Tant de mariées sont enthousiasmées par les mariages de juin. J’étais moi-même une mariée d’été, mais j’ai épousé une photo.
Lors de la cérémonie de sainte bénédiction de l’Église de l’Unification, je me tenais tranquillement avec 3 000 autres couples devant le révérend Sun Myung Moon. Mais mon partenaire ne peut pas être là, alors je suis seule dans ma robe blanche avec la photo d’un homme que je ne connais pas grand-chose, à part qu’il ne parle pas ma langue. J’ai 20 ans.
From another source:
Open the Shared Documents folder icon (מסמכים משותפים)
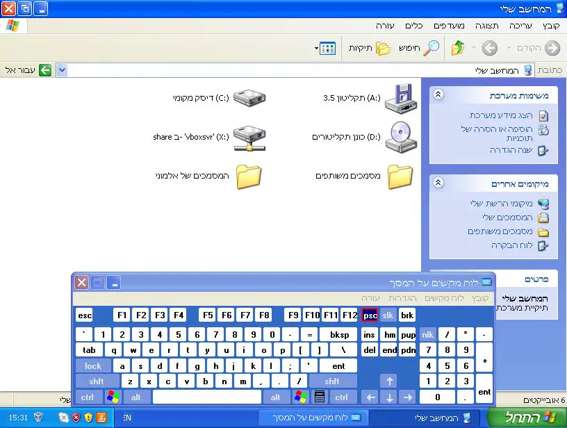 coord(400,176)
Un mois auparavant, j’étais inquiet mais plein d’espoir. Un peu excité, même. En tant que fille japonaise-américaine ayant grandi à New York, née dans ce mouvement religieux controversé, j’ai souhaité sur les étoiles mon véritable amour. Maintenant, je vais découvrir qui il est. Sera-t-il beau ? Gentil? On m’a appris que cette unité est mon objectif ultime.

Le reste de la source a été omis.